Farm gate milk prices have gone down by over 25 pc in India
Disappearance of the unorganized channels (individual/ intermediary) has pushed farmers to supply more milk to the organized channels (coops and private companies). The price of raw milk in Maharashtra has come down from over INR 30/liter (USD 0.43/liter) at the end of February to INR 22/liter (USD 0.31/liter) at the start of April.
Farm gate milk prices are expected to remain at lower levels in the next quarter due to COVID-19 challenges.

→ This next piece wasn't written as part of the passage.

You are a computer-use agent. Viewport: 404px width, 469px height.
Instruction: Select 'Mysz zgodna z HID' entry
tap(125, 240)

Demand for milk and dairy products has remained high
The shift from unorganized (loose/unprocessed) to organized (processed, packed) channels has accelerated, aided by supply-chain disruption due to Covid-19. Demand for packed liquid milk has remained strong. Dairy products with a higher share of B2B and foodservice sales (like cheese with a 50% share) have been significantly impacted. Premium categories, like ice cream, have also seen a significant impact in sales (more than 50%) due to supply-chain disruptions.

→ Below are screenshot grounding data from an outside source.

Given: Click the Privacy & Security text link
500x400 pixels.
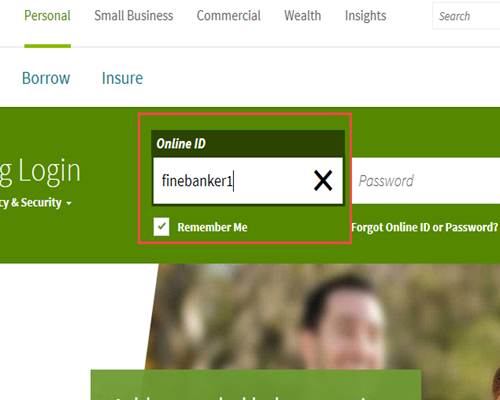Looking at the screenshot, I should point(31,203).
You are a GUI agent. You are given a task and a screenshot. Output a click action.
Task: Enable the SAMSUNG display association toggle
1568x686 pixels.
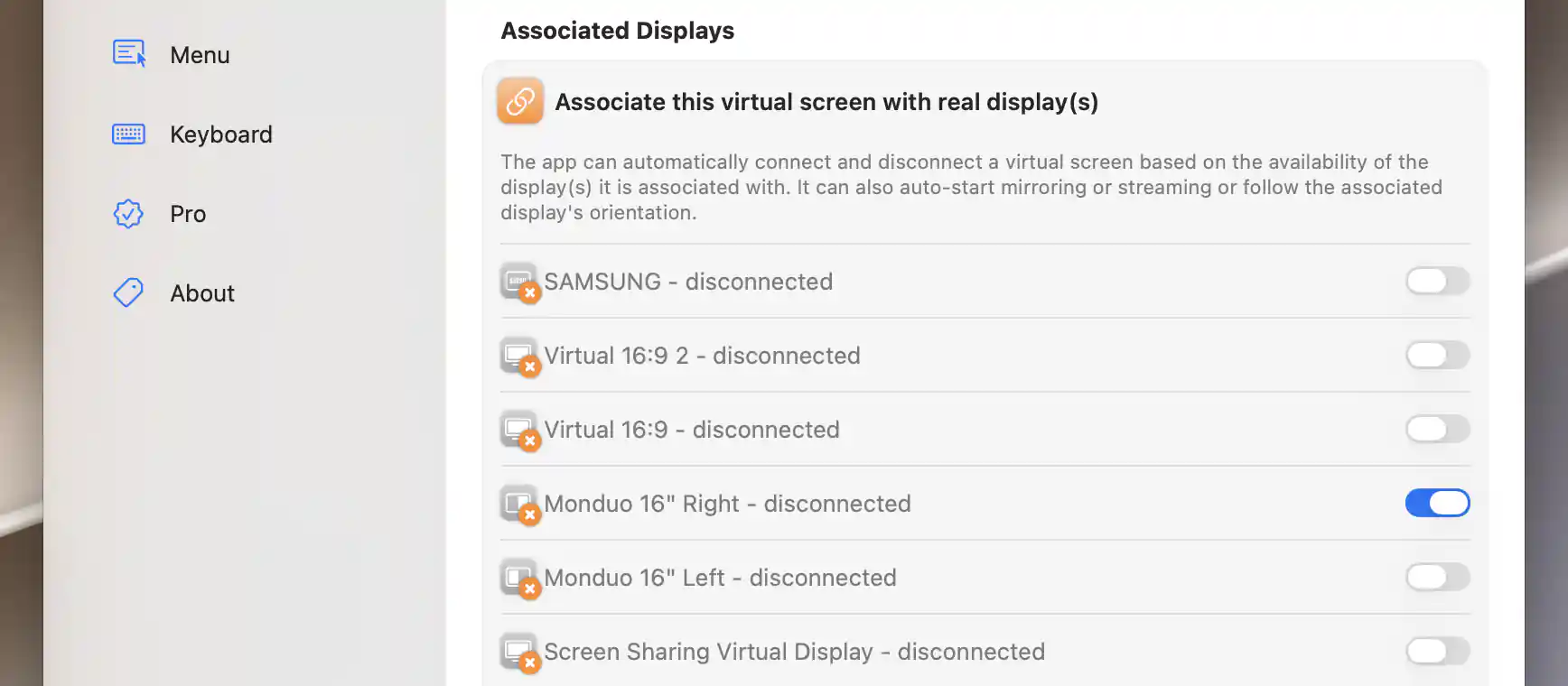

Local milk powder prices have fallen by 25 pc to 30 pc
Skim milk powder (SMP) prices have come down by 25 percent to 30 percent from INR 320/kg (USD 4,500/mt) in March to INR 210/kg (USD 3,000/mt). Some companies are even selling at prices below the INR 200/kg mark (USD 2,850/mt). Rabobank is expecting SMP prices to remain at these levels over the next quarter because of increasing SMP inventory.
Rabobank expects SMP exports to remain negligible for FY20 (April-March 2020)

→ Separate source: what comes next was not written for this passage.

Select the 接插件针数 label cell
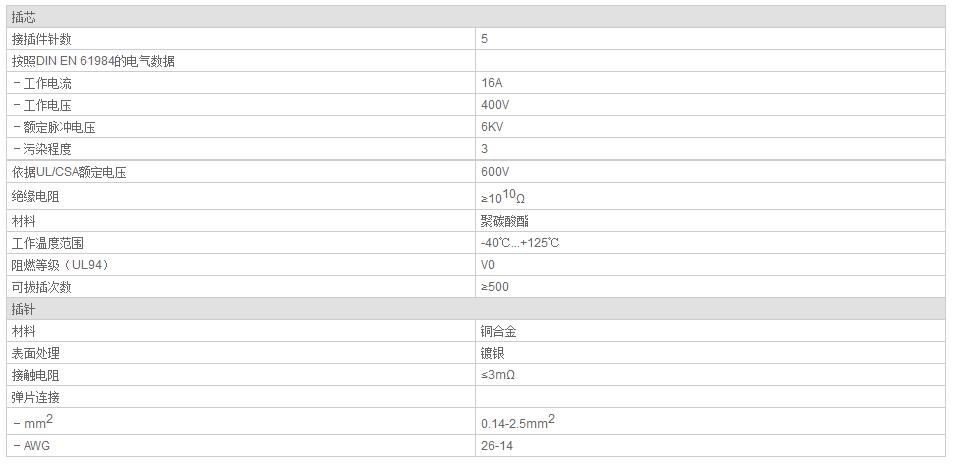This screenshot has width=954, height=470. click(42, 39)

Trade activity in dairy has remained muted with insignificant exports and imports. Official full year numbers are not yet available.
Companies are expected to show revenue growth in FY20 (April-March 2020)
Full year numbers (including last quarter) have not yet been published by the listed dairy companies, but most of the companies have posted strong revenue growth in first nine months, and the last quarter performance is expected to be modest, factoring in the impact of the lockdown in the second half of March.
Increasing SMP inventories will lead to lower SMP prices
This will mean lower income for dairy farmers due to low farm gate milk prices. A shift in product mix in favor of SMP and ghee/butter will lead to increases in the inventory of SMP in the country. This will continue during the lockdown period.
Closure of foodservice, which is not expected to come back to normal in the coming months, will also support this trend of conversion to SMP.
SMP prices are expected to remain depressed in the coming months. This will keep raw milk prices depressed and strain the profitability of dairy farmers.
Dairy Quarterly Q2 2020: Waiting for the Dust to Settle
Milk production is forecast to continue expanding across the dairy-exporting regions, despite weather-related issues, lower milk prices, and efforts to bring supply back in balance with demand in many areas, according to the latest RaboResearch Dairy Quarterly titled “Waiting for the Dust to Settle.”
“The Northern Hemisphere has experienced a rebound in milk and dairy product prices toward the end of Q2, but it may be too soon to call this a true recovery,” writes Ben Laine, Rabo Research Dairy Analyst.
“Much of the price support has been driven by government aid that will likely slow in the months ahead. The upcoming US presidential election could extend heightened levels of support in the US,” Laine adds.
Many dairy markets are still dealing with imbalances from demand destruction due to government lockdowns. The heightened retail sales and lower foodservice sales will begin to converge, returning to a more normal balance, but it will take time, and there will be limitations that will prevent a complete return to previous norms, especially in foodservice sales.
Global outlook now is not nearly as dire as it was at the height of the Covid-19 crisis
Government intervention through dairy purchases, direct payments, and storage aid, combined with the reopening of many foodservice outlets has helped jump-start demand. We are on a path toward recovery, but we are not out of the woods.
With the rapid rebound in cheese prices in the US, and similar but less extreme increases elsewhere, it may be tempting to assume we have recovered and not look back. But, even if markets have moved back toward, or in some cases above pre-Covid-19 levels, it does not mean that our expectation for the future should be the same as it was pre-Covid-19.
Retail sales will eventually return to a normal trend over time
However, the extent of the lockdown may have been long enough to form new habits, and some segments of consumers may continue preparing more food at home on an ongoing basis. The renaissance of home cooking may also extend to home entertaining, at least temporarily for some demographics.